What I’ve noticed lately is a lot of negative energy that stems from some seriously valid points (like not being told there isn’t an ATM at a specific partner, and consequently having no cash to purchase anything for the next ten days), but it snowballs into a much larger, unsolvable problem – a nitpicking of sorts – that kind of sucks people on board (oh yeah, I don’t like that either kind of thing) with no helpful suggestions for an actual solution. It turns into complaints that, I don’t know, shouldn’t even be made in the first place. But, by that point, you’re just trying to find something to complain about. I find myself being sucked into it. It’s draining. Draining to the point where I kind of lost it today and felt very disconnected from the group for the first time.
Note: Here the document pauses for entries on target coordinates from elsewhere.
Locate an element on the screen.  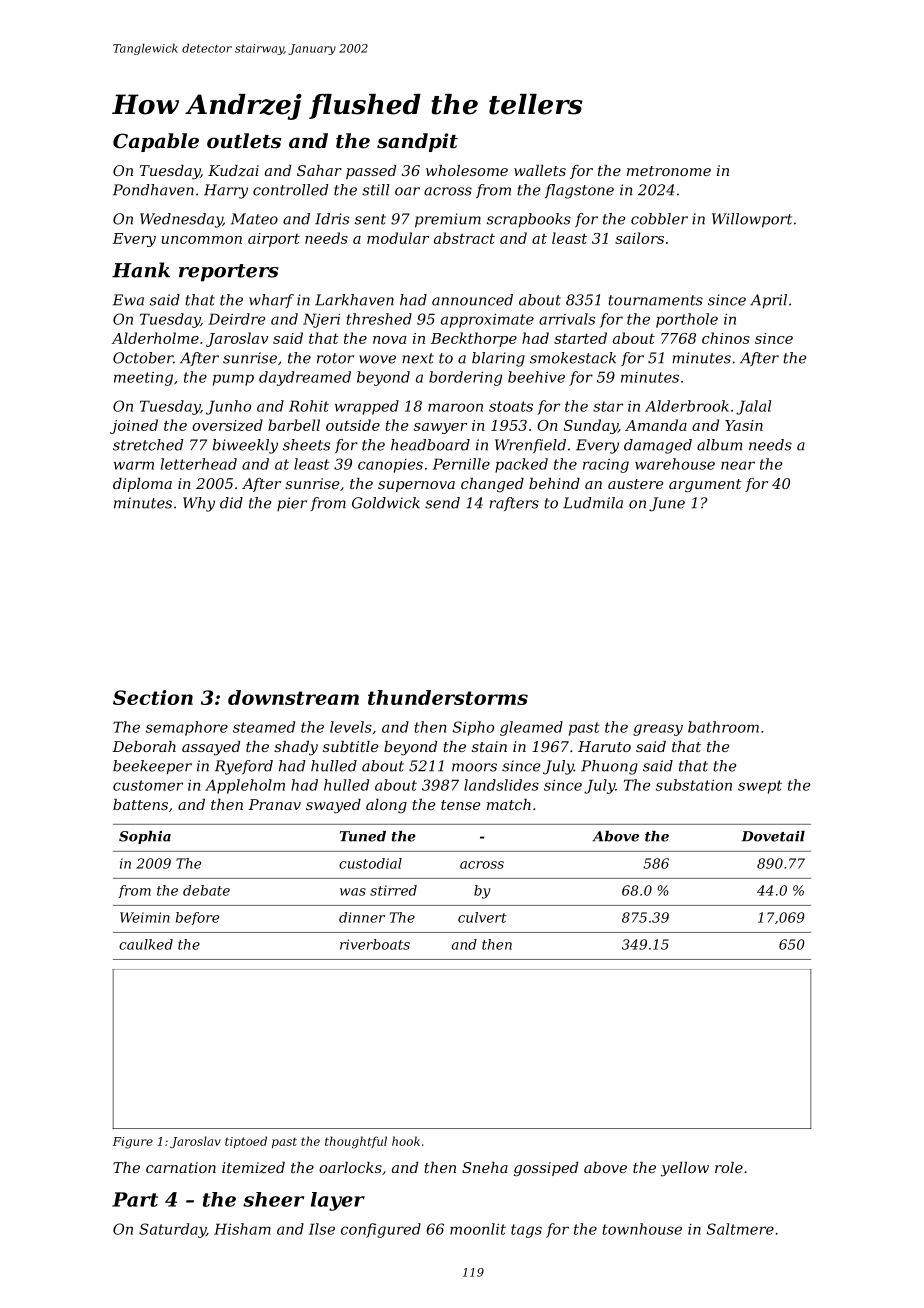
hook is located at coordinates (406, 1141).
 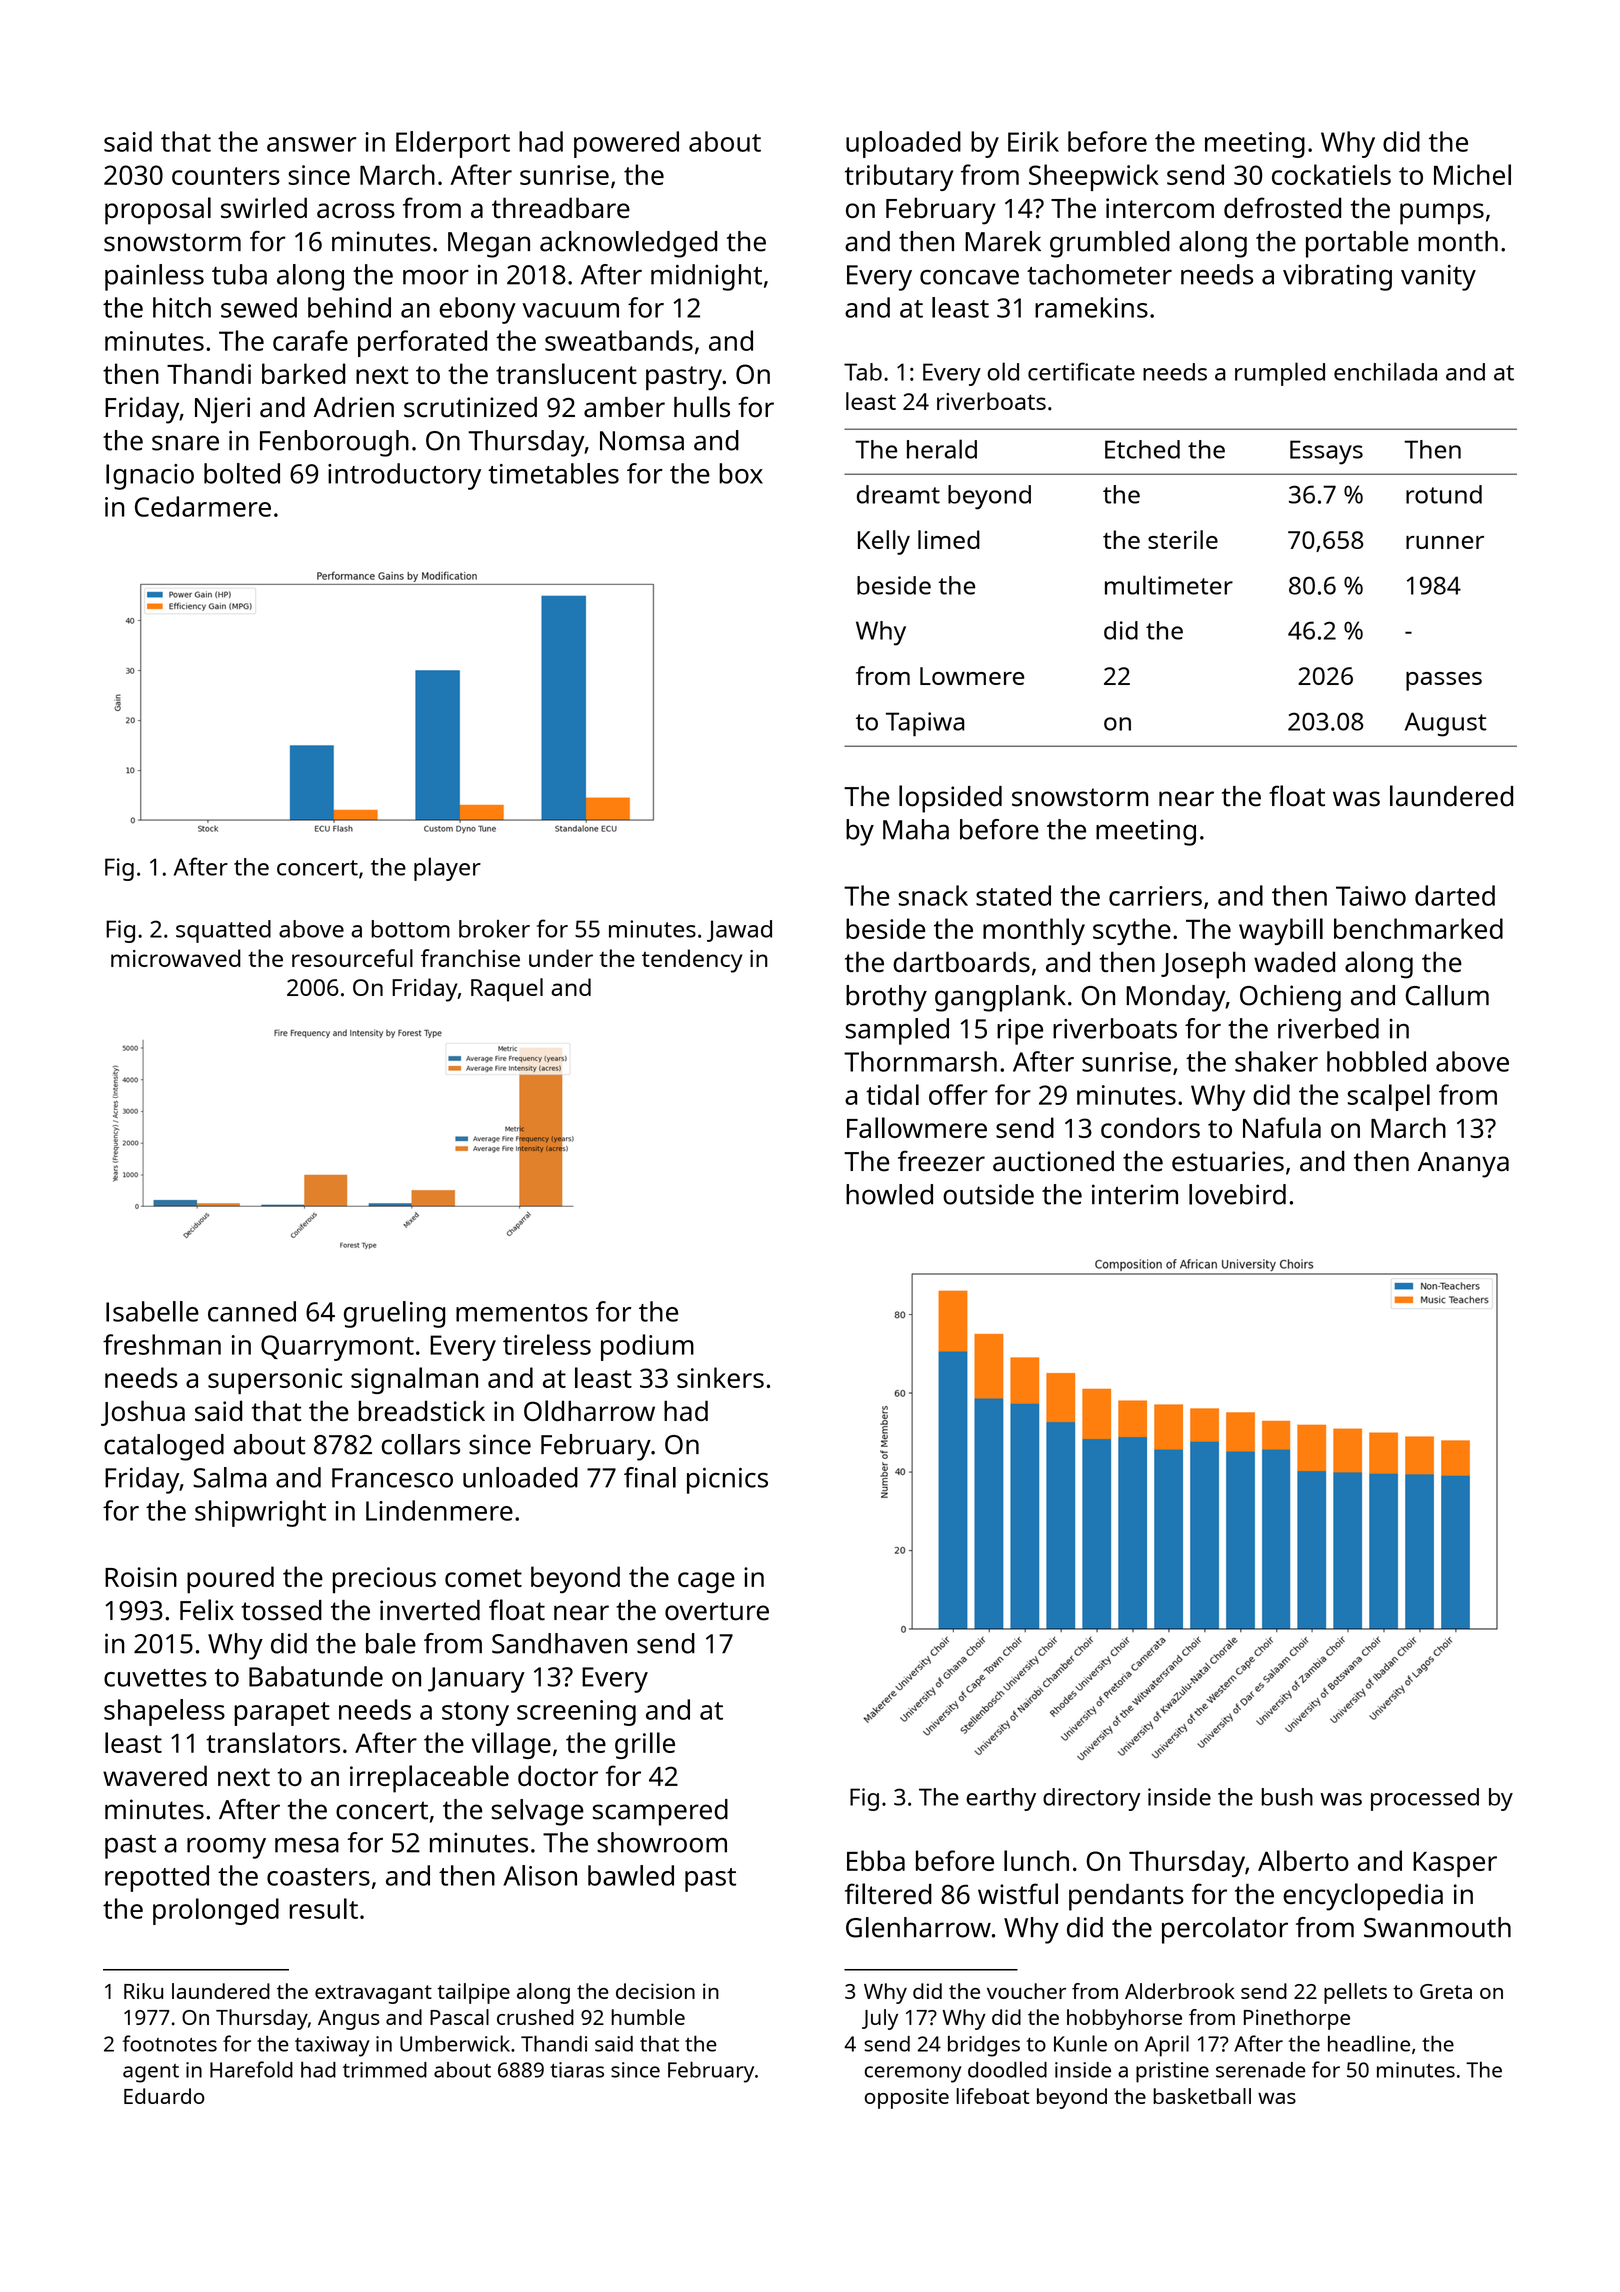 I want to click on Cedarmere, so click(x=203, y=506).
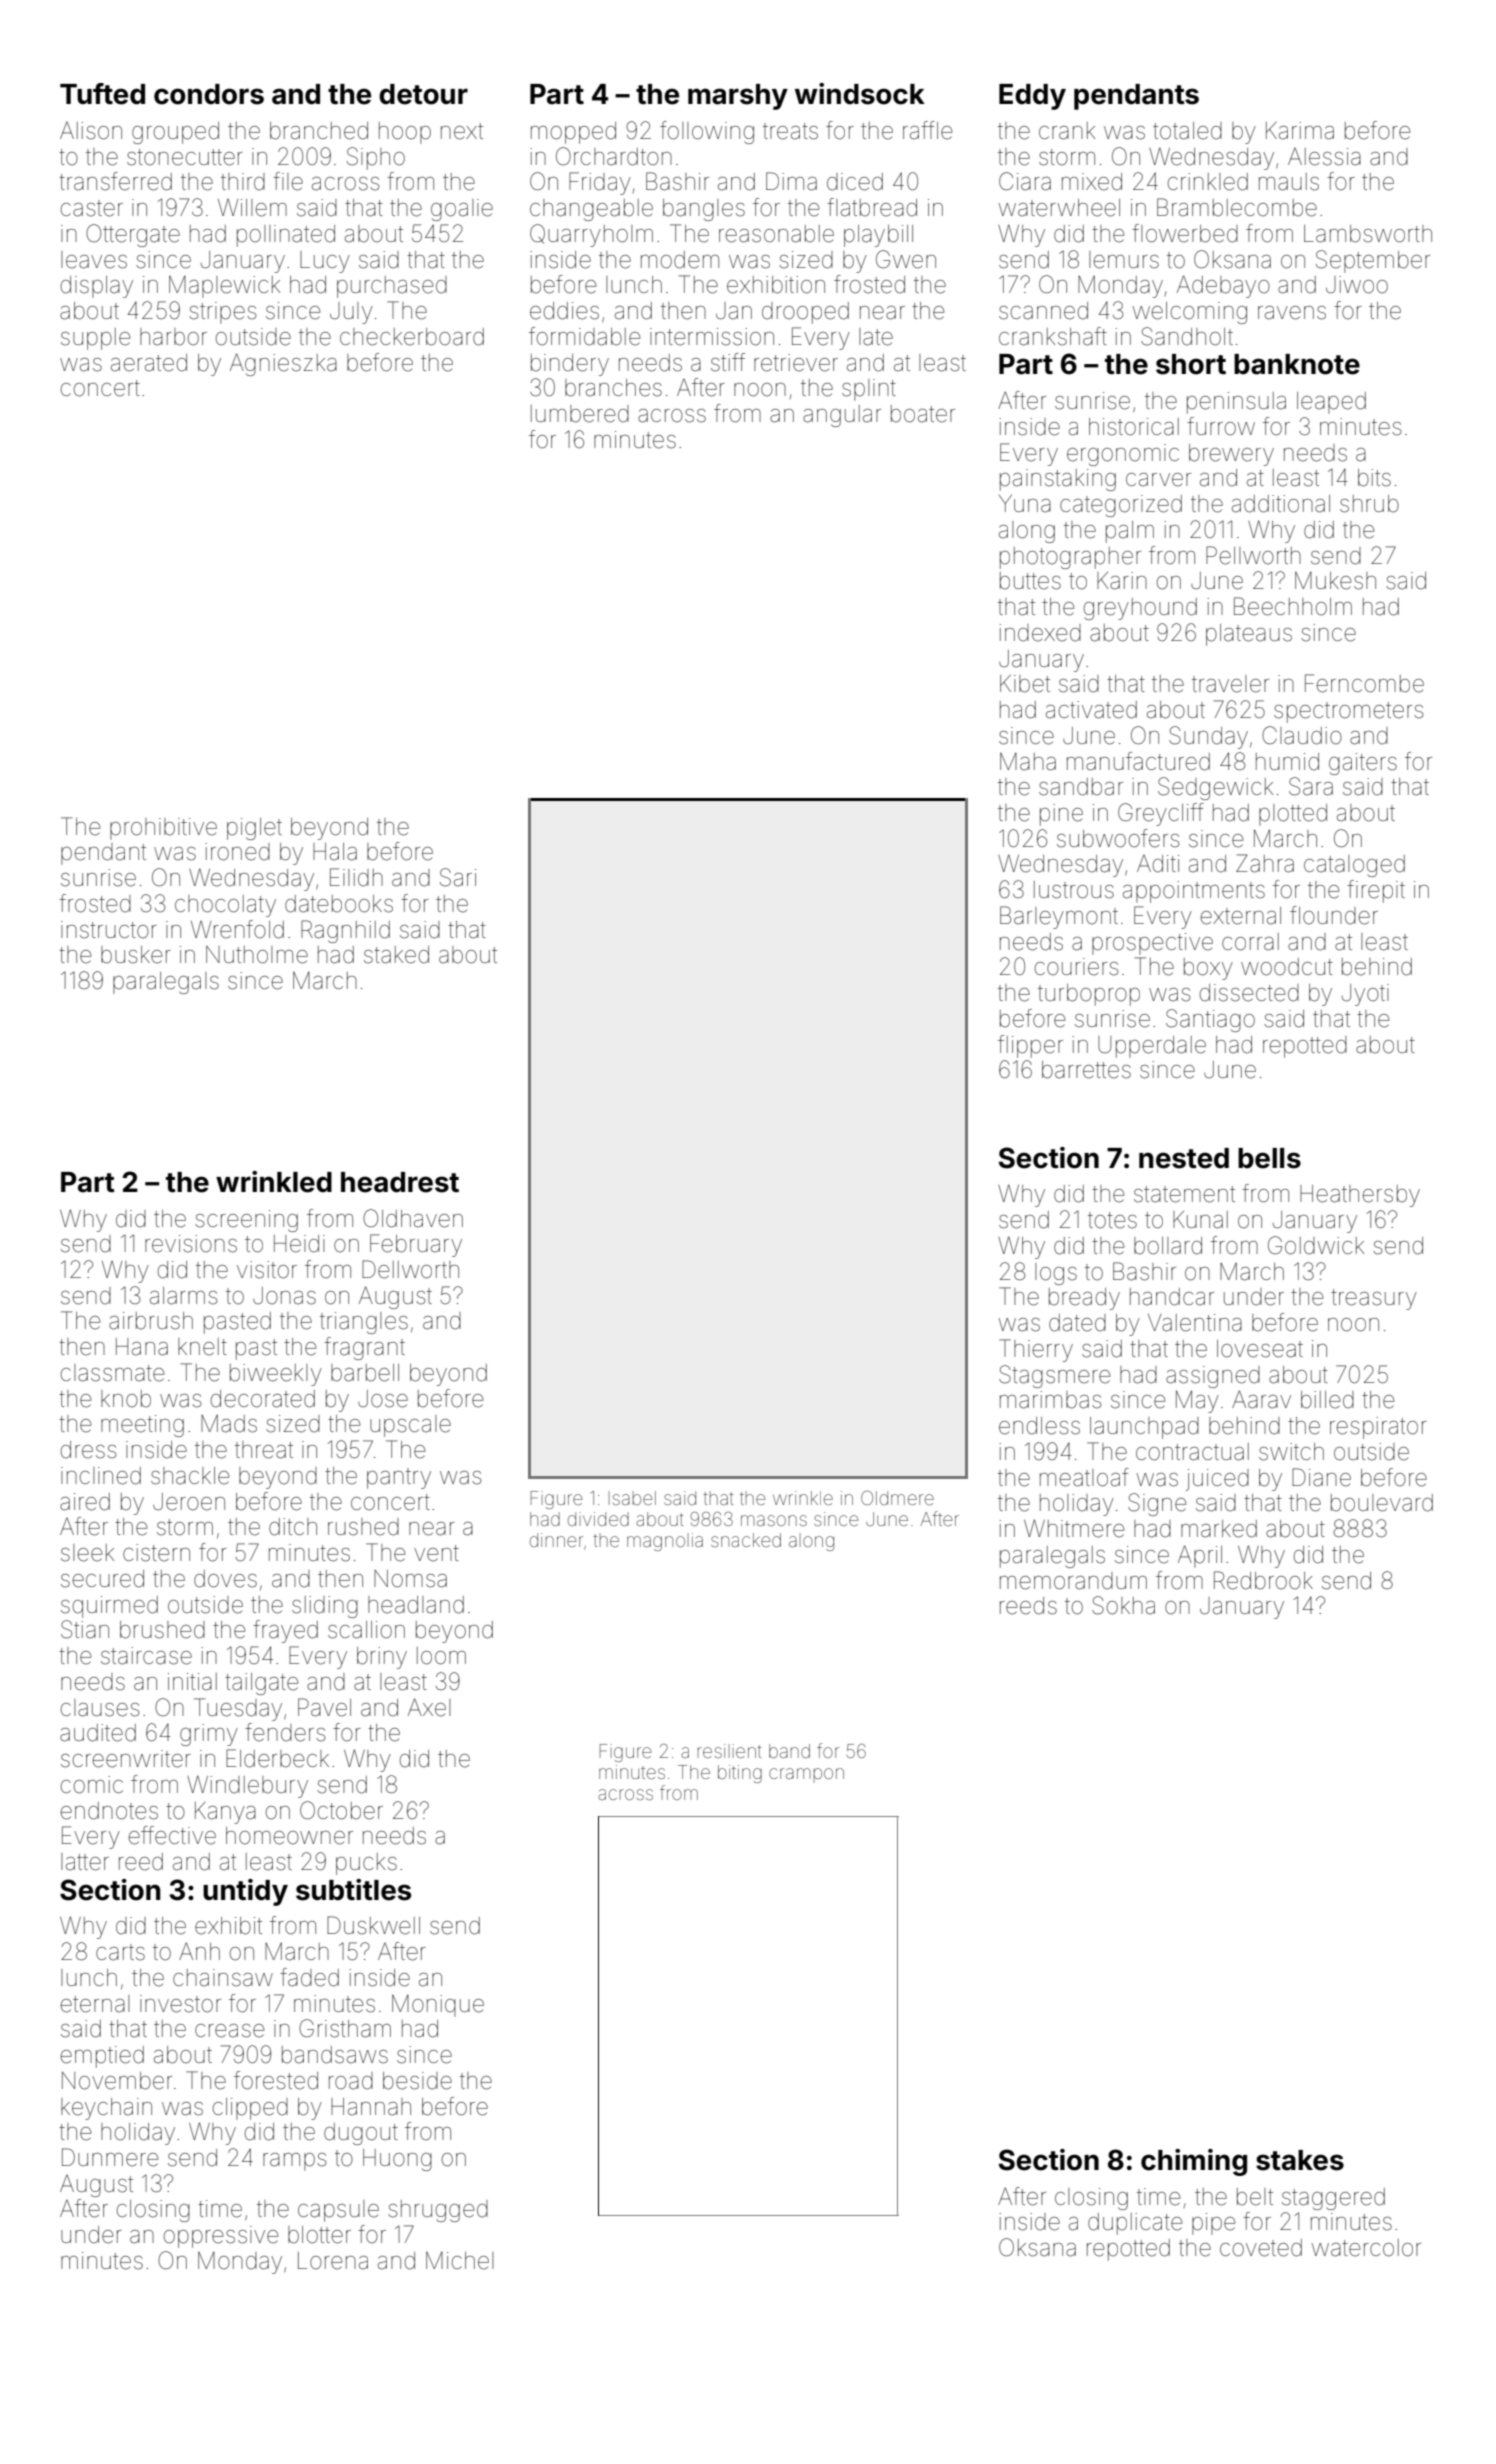 Image resolution: width=1496 pixels, height=2464 pixels. What do you see at coordinates (1135, 2224) in the screenshot?
I see `duplicate` at bounding box center [1135, 2224].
And unfortunately, that isn’t the worst part for me. The negativity has multiple people talking about not returning after the winter break. Essentially, missing the bulk of the program, where we travel to South East Asia and Europe. This boggles my mind. It actually makes no sense to me and I wonder, am I not compassionate enough to understand this perspective? Or is this really as ridiculous of a concept as I think it is?
The first thing that comes to mind is the monetary value of an experience like this. Though scholarships were given (which is someone’s money, if not your own) the trip is still expensive by anyone’s measure. And if you don’t come back, you don’t get a refund. By blowing off the remainder of the year because it wasn’t what you expected or you aren’t getting what you wanted tells me a couple things: a lack of commitment (no one said this would be easy) and the value of a dollar (even if it isn’t your own dollar, which in my eyes is worse).
My mother chose to take from her retirement savings to help me fund this trip. I have no idea how I will ever repay her for that. All I know is I wouldn’t dare quit. And if I’ve learned anything from this experience so far, it is how much I appreciate what my parents have given me. Because, holy shit, they’ve given me the world. I grew up thinking things like braces were the norm, no question in my mind that I would get them at some point. How naïve of me. And when I stopped wearing my retainer and my teeth moved, my dad never said a thing.
I have a few things to say to those who think leaving the program is their solution. First of all, I don’t think you actually want to leave. I think you say it when you’re upset and you want someone to take you seriously. I think you’re looking for validation from others that you are meant to be here, which you shouldn’t need but you do. And lastly, if you do choose to leave, I think you will regret it for the rest of your life. And the entire point of this trip will be completely missed.
Because Winterline, in three short months, you’ve given me something incredibly special. Something I can’t quite articulate yet but know I will carry for the rest of my life. And the best part is that I know we’ve only just begun.